Cross country point to point link question

Vinny_Abello at Dell.com Vinny_Abello at Dell.com
Thu Apr 18 17:34:45 UTC 2013


Assuming you're doing FCoE or just iSCSI, you REALLY need to make sure your SAN vendor blesses something messing with packet headers on the SAN traffic. I don't think the caching mechanisms on the typical accelerator would help at all either. I somehow doubt they would support that unless they have their own solution. 

If you're just doing SMB or NFS or something similar then yes it would probably help overcome performance issues tied to latency quite a bit. But again, the magic is usually all tied to compression, TCP header modification and caching algorithms to local storage on each device.

-Vinny

-----Original Message-----
From: Petter Bruland [mailto:Petter.Bruland at allegiantair.com] 
Sent: Thursday, April 18, 2013 12:20 PM
To: nanog at nanog.org
Subject: Cross country point to point link question

Question for someone with some experience with long haul links (Las Vegas -- New Jersey)

[Cisco 4510 - SVI-VLAN x]---trunk---[Nexus5K LH optic]===fiber==={carriers across country}===fiber===[Nexus5K LH optic]---trunk---[Cisco 4510 - SVI-VLAN x]

We have two circuits, one that is the same vendor from east to west, and the other circuit is a two vendor deal.
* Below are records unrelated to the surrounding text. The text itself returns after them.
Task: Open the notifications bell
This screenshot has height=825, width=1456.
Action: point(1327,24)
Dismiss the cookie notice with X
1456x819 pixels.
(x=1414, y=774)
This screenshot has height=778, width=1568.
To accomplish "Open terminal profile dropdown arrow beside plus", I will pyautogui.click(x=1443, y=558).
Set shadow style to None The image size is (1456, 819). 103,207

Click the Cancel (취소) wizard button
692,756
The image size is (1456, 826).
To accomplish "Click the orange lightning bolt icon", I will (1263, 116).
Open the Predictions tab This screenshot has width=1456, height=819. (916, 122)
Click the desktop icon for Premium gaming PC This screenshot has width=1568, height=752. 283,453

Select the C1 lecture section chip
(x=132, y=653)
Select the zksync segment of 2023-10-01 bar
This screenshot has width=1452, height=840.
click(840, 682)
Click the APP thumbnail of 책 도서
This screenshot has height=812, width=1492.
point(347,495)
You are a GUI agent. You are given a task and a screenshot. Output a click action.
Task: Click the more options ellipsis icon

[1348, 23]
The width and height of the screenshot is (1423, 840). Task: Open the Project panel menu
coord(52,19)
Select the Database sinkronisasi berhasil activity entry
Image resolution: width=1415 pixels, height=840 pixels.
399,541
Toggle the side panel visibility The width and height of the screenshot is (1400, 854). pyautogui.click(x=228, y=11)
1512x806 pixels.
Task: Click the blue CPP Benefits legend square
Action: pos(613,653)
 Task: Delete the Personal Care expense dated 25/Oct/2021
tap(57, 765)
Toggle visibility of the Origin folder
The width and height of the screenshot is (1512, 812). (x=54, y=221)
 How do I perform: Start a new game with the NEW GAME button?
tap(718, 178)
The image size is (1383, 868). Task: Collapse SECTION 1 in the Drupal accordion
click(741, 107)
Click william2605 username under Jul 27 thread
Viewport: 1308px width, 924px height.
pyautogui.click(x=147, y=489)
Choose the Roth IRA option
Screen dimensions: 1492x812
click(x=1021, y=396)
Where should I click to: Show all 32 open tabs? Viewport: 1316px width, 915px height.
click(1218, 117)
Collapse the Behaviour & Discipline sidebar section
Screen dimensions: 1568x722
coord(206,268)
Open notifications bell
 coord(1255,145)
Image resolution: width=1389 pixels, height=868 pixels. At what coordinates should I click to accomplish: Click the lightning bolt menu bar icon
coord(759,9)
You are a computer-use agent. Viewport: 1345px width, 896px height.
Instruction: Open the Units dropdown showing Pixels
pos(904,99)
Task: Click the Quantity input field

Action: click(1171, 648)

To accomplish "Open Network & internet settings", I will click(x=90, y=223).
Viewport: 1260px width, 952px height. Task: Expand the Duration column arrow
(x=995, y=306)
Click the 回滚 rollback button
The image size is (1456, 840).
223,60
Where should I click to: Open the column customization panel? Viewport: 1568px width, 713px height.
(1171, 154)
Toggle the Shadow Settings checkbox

Both circuits are 1 Gbps with around 67-70 ms delay.

As soon as we had the links turned up, our SAN guy started complaining about poor throughput, asking us to throw in a couple of wan accelerators.
He was seeing a max throughput of around ~200 Mbps.

Question: For a long haul 1 Gbps link with 67-70 ms delay, would  installing a pair of wan accelerators make a big difference?